▸ **ABOUT THIS EXERCISE**: Could you please retype all of the entries exactly as they appear?

▸ **DATA EXTRACTS**:
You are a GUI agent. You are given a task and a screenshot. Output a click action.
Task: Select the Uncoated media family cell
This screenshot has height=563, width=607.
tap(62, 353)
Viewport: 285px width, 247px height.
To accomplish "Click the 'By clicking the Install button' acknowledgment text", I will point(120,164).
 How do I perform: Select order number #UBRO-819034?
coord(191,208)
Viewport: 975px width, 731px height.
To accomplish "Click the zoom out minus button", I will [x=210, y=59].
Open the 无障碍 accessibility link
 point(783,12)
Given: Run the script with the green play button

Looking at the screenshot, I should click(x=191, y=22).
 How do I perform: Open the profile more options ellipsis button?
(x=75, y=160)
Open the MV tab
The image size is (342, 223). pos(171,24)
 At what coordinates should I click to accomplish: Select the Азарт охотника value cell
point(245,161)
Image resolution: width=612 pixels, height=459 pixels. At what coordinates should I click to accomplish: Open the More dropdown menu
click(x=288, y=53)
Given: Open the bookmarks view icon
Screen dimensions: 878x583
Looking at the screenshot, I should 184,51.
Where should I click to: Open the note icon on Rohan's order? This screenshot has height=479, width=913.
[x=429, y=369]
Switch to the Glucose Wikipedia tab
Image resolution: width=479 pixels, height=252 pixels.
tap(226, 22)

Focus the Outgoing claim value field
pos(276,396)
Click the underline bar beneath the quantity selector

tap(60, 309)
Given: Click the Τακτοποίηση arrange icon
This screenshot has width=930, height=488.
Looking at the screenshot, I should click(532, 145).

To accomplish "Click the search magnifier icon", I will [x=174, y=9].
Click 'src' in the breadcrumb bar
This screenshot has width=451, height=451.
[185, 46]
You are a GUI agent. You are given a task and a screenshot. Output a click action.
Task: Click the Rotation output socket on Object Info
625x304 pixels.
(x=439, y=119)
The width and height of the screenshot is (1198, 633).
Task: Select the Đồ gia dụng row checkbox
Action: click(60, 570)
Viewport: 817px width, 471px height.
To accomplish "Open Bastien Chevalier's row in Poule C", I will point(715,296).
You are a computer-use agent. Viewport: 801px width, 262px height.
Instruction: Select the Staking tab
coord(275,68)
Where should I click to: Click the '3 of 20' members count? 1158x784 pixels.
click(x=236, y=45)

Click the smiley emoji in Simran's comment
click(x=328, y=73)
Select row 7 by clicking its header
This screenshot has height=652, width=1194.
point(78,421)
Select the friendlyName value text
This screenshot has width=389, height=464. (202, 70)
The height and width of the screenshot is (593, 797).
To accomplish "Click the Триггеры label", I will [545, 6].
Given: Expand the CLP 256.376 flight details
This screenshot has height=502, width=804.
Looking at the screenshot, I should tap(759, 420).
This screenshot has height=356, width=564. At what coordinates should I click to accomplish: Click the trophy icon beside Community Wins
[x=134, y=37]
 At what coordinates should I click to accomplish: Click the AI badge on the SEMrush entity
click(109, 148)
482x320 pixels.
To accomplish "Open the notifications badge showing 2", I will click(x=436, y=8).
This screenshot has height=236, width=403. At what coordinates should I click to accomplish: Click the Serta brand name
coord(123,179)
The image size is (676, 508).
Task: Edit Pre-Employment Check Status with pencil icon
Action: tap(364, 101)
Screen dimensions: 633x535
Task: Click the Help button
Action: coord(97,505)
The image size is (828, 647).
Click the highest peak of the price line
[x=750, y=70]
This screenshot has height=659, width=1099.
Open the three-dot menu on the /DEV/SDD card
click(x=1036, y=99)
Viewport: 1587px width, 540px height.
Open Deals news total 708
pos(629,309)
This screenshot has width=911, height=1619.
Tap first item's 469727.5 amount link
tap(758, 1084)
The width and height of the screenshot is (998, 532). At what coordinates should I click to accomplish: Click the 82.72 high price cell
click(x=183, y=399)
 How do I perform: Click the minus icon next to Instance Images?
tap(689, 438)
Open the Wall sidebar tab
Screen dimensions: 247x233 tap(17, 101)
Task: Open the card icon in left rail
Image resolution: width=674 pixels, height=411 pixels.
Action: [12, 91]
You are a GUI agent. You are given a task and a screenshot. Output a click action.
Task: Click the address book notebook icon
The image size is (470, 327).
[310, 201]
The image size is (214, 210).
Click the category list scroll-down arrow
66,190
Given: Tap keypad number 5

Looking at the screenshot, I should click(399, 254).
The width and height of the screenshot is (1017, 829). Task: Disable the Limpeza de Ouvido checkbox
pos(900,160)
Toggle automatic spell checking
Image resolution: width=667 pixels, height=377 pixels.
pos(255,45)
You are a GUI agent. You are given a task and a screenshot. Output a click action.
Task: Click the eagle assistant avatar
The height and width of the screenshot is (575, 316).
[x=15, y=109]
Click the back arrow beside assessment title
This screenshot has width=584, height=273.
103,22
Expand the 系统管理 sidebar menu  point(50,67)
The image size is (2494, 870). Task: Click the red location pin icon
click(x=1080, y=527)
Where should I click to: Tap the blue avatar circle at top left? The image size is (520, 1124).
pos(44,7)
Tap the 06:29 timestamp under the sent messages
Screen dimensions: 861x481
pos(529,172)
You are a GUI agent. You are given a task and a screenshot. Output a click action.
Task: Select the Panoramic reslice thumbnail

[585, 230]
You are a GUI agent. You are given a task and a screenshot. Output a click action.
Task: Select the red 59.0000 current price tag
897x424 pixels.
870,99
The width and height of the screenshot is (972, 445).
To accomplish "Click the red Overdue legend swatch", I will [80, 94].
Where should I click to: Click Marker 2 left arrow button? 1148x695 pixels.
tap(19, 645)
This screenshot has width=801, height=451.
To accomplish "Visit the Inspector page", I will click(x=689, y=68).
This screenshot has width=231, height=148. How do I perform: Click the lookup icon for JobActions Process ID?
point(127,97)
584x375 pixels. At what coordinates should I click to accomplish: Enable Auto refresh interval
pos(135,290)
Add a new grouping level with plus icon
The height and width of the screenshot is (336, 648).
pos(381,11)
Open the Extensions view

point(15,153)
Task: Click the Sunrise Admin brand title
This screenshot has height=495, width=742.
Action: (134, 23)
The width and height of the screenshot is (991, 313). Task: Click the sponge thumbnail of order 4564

▸ **RESULT FOR THIS TASK**:
You are a GUI agent. You are given a task and a screenshot. Output a click action.
Task: Select the Uncoated media family cell
This screenshot has height=563, width=607.
tap(62, 353)
Viewport: 285px width, 247px height.
To accomplish "Click the 'By clicking the Install button' acknowledgment text", I will point(120,164).
 How do I perform: Select order number #UBRO-819034?
coord(191,208)
Viewport: 975px width, 731px height.
To accomplish "Click the zoom out minus button", I will [x=210, y=59].
Open the 无障碍 accessibility link
 point(783,12)
Given: Run the script with the green play button

Looking at the screenshot, I should click(x=191, y=22).
 How do I perform: Open the profile more options ellipsis button?
(x=75, y=160)
Open the MV tab
The image size is (342, 223). pos(171,24)
 At what coordinates should I click to accomplish: Select the Азарт охотника value cell
point(245,161)
Image resolution: width=612 pixels, height=459 pixels. At what coordinates should I click to accomplish: Open the More dropdown menu
click(x=288, y=53)
Given: Open the bookmarks view icon
Screen dimensions: 878x583
Looking at the screenshot, I should 184,51.
Where should I click to: Open the note icon on Rohan's order? This screenshot has height=479, width=913.
[x=429, y=369]
Switch to the Glucose Wikipedia tab
Image resolution: width=479 pixels, height=252 pixels.
tap(226, 22)

Focus the Outgoing claim value field
pos(276,396)
Click the underline bar beneath the quantity selector

tap(60, 309)
Given: Click the Τακτοποίηση arrange icon
This screenshot has width=930, height=488.
Looking at the screenshot, I should click(532, 145).

To accomplish "Click the search magnifier icon", I will [x=174, y=9].
Click 'src' in the breadcrumb bar
This screenshot has width=451, height=451.
[185, 46]
You are a GUI agent. You are given a task and a screenshot. Output a click action.
Task: Click the Rotation output socket on Object Info
625x304 pixels.
(x=439, y=119)
The width and height of the screenshot is (1198, 633).
Task: Select the Đồ gia dụng row checkbox
Action: click(60, 570)
Viewport: 817px width, 471px height.
To accomplish "Open Bastien Chevalier's row in Poule C", I will point(715,296).
You are a computer-use agent. Viewport: 801px width, 262px height.
Instruction: Select the Staking tab
coord(275,68)
Where should I click to: Click the '3 of 20' members count? 1158x784 pixels.
click(x=236, y=45)

Click the smiley emoji in Simran's comment
click(x=328, y=73)
Select row 7 by clicking its header
This screenshot has height=652, width=1194.
point(78,421)
Select the friendlyName value text
This screenshot has width=389, height=464. (202, 70)
The height and width of the screenshot is (593, 797).
To accomplish "Click the Триггеры label", I will [545, 6].
Given: Expand the CLP 256.376 flight details
This screenshot has height=502, width=804.
Looking at the screenshot, I should tap(759, 420).
This screenshot has height=356, width=564. At what coordinates should I click to accomplish: Click the trophy icon beside Community Wins
[x=134, y=37]
 At what coordinates should I click to accomplish: Click the AI badge on the SEMrush entity
click(109, 148)
482x320 pixels.
To accomplish "Open the notifications badge showing 2", I will click(x=436, y=8).
This screenshot has height=236, width=403. At what coordinates should I click to accomplish: Click the Serta brand name
coord(123,179)
The image size is (676, 508).
Task: Edit Pre-Employment Check Status with pencil icon
Action: tap(364, 101)
Screen dimensions: 633x535
Task: Click the Help button
Action: coord(97,505)
The image size is (828, 647).
Click the highest peak of the price line
[x=750, y=70]
This screenshot has height=659, width=1099.
Open the three-dot menu on the /DEV/SDD card
click(x=1036, y=99)
Viewport: 1587px width, 540px height.
Open Deals news total 708
pos(629,309)
This screenshot has width=911, height=1619.
Tap first item's 469727.5 amount link
tap(758, 1084)
The width and height of the screenshot is (998, 532). At what coordinates should I click to accomplish: Click the 82.72 high price cell
click(x=183, y=399)
 How do I perform: Click the minus icon next to Instance Images?
tap(689, 438)
Open the Wall sidebar tab
Screen dimensions: 247x233 tap(17, 101)
Task: Open the card icon in left rail
Image resolution: width=674 pixels, height=411 pixels.
Action: [12, 91]
You are a GUI agent. You are given a task and a screenshot. Output a click action.
Task: Click the address book notebook icon
The image size is (470, 327).
[310, 201]
The image size is (214, 210).
Click the category list scroll-down arrow
66,190
Given: Tap keypad number 5

Looking at the screenshot, I should click(399, 254).
The width and height of the screenshot is (1017, 829). Task: Disable the Limpeza de Ouvido checkbox
pos(900,160)
Toggle automatic spell checking
Image resolution: width=667 pixels, height=377 pixels.
pos(255,45)
You are a GUI agent. You are given a task and a screenshot. Output a click action.
Task: Click the eagle assistant avatar
The height and width of the screenshot is (575, 316).
[x=15, y=109]
Click the back arrow beside assessment title
This screenshot has width=584, height=273.
103,22
Expand the 系统管理 sidebar menu  point(50,67)
The image size is (2494, 870). Task: Click the red location pin icon
click(x=1080, y=527)
Where should I click to: Tap the blue avatar circle at top left? The image size is (520, 1124).
pos(44,7)
Tap the 06:29 timestamp under the sent messages
Screen dimensions: 861x481
pos(529,172)
You are a GUI agent. You are given a task and a screenshot. Output a click action.
Task: Select the Panoramic reslice thumbnail

[585, 230]
You are a GUI agent. You are given a task and a screenshot. Output a click action.
Task: Select the red 59.0000 current price tag
897x424 pixels.
870,99
The width and height of the screenshot is (972, 445).
To accomplish "Click the red Overdue legend swatch", I will [80, 94].
Where should I click to: Click Marker 2 left arrow button? 1148x695 pixels.
tap(19, 645)
This screenshot has width=801, height=451.
To accomplish "Visit the Inspector page", I will click(x=689, y=68).
This screenshot has width=231, height=148. How do I perform: Click the lookup icon for JobActions Process ID?
point(127,97)
584x375 pixels. At what coordinates should I click to accomplish: Enable Auto refresh interval
pos(135,290)
Add a new grouping level with plus icon
The height and width of the screenshot is (336, 648).
pos(381,11)
Open the Extensions view

point(15,153)
Task: Click the Sunrise Admin brand title
This screenshot has height=495, width=742.
Action: (134, 23)
The width and height of the screenshot is (991, 313). Task: Click the sponge thumbnail of order 4564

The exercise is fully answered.